··· Data lines ···

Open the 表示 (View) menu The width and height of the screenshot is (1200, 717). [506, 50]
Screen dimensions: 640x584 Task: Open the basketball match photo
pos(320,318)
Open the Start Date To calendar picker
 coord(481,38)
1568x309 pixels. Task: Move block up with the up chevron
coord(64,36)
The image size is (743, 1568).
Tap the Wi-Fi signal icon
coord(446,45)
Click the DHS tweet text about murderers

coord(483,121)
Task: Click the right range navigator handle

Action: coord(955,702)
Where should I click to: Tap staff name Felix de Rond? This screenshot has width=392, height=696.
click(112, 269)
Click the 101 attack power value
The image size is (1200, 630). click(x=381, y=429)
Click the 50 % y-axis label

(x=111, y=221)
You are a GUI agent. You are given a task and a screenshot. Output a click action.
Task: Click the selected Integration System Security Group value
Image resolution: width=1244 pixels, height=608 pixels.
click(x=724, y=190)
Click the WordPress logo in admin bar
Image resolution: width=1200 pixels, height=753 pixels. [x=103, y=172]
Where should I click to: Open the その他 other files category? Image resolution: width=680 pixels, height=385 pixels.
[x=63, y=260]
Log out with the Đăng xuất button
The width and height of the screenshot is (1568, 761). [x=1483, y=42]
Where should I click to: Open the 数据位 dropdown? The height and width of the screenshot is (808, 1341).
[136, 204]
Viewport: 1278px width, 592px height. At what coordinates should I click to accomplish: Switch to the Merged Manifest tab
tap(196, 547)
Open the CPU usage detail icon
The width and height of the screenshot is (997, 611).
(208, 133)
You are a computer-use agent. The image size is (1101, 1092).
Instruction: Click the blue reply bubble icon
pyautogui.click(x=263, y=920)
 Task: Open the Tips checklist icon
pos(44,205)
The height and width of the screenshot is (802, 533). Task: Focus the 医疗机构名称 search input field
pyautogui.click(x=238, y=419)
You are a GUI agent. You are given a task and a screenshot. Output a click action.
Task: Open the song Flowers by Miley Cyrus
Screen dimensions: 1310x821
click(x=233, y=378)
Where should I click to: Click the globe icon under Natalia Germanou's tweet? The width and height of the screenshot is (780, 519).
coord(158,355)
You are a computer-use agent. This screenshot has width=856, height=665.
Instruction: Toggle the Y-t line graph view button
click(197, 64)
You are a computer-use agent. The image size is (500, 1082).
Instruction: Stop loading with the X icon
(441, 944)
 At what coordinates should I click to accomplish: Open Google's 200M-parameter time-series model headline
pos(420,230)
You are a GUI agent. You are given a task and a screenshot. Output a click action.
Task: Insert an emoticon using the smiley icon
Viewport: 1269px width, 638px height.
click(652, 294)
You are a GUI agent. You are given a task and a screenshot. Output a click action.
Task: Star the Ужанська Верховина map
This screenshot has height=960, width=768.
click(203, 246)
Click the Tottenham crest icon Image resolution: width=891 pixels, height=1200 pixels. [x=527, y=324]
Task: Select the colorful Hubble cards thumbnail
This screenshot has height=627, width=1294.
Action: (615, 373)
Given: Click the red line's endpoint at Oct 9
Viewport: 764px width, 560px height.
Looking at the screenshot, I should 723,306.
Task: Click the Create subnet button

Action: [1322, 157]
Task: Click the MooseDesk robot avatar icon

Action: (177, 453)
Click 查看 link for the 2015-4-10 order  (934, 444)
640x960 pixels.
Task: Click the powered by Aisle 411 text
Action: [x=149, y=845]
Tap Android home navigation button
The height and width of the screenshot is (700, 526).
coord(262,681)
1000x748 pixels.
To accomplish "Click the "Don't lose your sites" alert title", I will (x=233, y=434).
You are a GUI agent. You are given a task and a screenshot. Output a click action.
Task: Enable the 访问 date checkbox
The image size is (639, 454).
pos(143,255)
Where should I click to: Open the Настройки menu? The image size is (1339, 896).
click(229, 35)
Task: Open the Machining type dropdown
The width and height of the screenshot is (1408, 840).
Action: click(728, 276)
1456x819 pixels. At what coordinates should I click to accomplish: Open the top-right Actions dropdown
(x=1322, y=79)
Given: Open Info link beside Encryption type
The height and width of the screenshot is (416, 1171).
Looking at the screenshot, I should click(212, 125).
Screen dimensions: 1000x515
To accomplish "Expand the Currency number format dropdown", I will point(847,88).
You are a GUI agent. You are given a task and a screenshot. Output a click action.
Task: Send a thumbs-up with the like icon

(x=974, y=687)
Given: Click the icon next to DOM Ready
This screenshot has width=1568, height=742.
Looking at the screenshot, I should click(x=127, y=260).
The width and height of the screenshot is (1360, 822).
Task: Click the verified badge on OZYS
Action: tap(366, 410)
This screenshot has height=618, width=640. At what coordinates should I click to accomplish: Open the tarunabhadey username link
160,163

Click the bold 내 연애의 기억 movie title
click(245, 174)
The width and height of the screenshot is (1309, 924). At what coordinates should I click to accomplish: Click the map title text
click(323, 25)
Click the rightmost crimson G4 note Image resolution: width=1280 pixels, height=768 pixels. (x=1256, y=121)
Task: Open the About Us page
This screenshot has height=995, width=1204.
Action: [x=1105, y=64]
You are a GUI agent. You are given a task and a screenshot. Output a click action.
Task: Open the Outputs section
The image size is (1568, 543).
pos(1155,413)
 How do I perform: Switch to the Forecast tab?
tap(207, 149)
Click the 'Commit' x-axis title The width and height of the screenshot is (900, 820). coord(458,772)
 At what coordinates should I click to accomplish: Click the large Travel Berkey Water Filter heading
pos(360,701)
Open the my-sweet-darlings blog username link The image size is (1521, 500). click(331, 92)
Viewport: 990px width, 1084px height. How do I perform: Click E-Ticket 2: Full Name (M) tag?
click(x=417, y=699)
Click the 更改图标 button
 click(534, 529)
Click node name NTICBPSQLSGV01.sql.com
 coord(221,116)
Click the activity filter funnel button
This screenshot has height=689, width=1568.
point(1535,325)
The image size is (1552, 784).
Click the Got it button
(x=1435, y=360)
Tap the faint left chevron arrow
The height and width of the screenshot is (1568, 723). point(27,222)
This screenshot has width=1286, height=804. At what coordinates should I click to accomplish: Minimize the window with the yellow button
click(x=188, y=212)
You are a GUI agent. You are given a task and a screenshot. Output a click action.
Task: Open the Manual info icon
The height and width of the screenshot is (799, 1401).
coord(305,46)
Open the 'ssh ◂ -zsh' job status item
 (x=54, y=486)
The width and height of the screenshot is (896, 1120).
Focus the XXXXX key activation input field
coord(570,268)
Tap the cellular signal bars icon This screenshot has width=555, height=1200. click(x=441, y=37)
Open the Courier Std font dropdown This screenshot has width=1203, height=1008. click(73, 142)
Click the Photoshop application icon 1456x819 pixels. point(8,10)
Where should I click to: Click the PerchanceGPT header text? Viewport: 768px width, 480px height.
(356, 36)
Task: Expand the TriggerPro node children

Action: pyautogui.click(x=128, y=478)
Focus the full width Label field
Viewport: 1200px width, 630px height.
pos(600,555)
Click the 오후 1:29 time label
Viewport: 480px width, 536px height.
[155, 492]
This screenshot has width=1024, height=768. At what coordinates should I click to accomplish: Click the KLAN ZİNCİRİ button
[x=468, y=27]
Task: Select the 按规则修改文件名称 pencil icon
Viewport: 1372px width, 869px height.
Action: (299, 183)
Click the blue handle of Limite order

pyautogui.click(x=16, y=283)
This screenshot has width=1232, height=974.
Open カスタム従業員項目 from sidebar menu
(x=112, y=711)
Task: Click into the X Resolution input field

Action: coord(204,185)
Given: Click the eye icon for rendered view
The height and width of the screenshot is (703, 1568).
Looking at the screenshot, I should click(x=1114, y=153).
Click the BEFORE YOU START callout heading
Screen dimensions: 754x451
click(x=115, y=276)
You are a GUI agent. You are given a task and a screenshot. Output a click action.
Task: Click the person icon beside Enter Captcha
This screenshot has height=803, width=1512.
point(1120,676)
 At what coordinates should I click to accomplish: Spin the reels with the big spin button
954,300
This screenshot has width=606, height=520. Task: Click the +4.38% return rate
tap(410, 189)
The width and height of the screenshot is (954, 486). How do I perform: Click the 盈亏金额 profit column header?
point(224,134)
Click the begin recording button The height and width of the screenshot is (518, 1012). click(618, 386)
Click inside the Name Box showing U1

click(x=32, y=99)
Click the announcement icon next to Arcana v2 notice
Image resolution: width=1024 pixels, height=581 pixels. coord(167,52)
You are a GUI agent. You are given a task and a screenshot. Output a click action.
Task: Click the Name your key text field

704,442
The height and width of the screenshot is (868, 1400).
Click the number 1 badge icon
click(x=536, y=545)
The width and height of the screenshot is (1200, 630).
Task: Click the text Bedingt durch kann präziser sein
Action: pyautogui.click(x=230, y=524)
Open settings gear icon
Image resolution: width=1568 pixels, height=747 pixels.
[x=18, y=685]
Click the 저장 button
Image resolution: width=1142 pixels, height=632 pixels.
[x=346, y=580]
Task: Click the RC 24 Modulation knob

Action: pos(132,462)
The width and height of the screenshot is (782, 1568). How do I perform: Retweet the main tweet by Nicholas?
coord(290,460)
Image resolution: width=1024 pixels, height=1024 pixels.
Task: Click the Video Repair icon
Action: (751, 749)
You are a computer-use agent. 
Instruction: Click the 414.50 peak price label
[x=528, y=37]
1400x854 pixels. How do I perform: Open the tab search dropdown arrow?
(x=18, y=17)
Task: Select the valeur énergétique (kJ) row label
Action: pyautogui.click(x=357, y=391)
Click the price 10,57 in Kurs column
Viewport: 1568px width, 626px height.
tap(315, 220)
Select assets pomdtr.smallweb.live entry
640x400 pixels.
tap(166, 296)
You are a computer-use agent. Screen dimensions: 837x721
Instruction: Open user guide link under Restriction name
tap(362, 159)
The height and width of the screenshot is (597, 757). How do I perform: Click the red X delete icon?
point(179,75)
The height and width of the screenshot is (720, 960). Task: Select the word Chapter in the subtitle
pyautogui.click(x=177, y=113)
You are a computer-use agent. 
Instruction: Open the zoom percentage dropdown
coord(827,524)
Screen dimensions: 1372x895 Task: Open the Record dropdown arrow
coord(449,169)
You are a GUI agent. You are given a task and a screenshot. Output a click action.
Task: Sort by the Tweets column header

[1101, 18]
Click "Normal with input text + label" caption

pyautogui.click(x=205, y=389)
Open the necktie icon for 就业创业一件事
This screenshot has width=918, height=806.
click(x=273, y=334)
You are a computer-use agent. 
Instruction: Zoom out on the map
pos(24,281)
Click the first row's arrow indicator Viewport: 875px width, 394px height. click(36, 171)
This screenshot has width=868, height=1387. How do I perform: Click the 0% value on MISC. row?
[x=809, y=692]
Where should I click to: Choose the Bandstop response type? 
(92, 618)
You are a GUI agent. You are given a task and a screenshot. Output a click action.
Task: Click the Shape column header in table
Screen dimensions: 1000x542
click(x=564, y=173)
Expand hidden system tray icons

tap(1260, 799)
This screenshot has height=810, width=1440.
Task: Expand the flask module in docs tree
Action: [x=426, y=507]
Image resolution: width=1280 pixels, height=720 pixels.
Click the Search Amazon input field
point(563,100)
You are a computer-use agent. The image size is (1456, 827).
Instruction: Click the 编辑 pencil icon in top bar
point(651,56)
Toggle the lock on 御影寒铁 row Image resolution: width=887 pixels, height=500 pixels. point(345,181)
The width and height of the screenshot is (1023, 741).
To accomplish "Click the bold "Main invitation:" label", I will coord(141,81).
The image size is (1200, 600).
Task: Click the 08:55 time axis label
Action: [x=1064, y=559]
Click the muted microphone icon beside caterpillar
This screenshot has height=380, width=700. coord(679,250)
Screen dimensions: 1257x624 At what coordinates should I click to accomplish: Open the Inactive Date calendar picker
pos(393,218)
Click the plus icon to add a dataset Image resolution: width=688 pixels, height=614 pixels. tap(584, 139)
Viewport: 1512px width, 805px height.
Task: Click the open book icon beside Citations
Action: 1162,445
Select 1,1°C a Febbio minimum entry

···

Please copy out the lines starting at the line that contains "Given: Click the eye icon for rendered view" and stopping after the line that contains "point(224,134)", character for character.

Solution to this task:
Given: Click the eye icon for rendered view
The height and width of the screenshot is (703, 1568).
Looking at the screenshot, I should click(x=1114, y=153).
Click the BEFORE YOU START callout heading
Screen dimensions: 754x451
click(x=115, y=276)
You are a GUI agent. You are given a task and a screenshot. Output a click action.
Task: Click the person icon beside Enter Captcha
This screenshot has height=803, width=1512.
point(1120,676)
 At what coordinates should I click to accomplish: Spin the reels with the big spin button
954,300
This screenshot has width=606, height=520. Task: Click the +4.38% return rate
tap(410, 189)
The width and height of the screenshot is (954, 486). How do I perform: Click the 盈亏金额 profit column header?
point(224,134)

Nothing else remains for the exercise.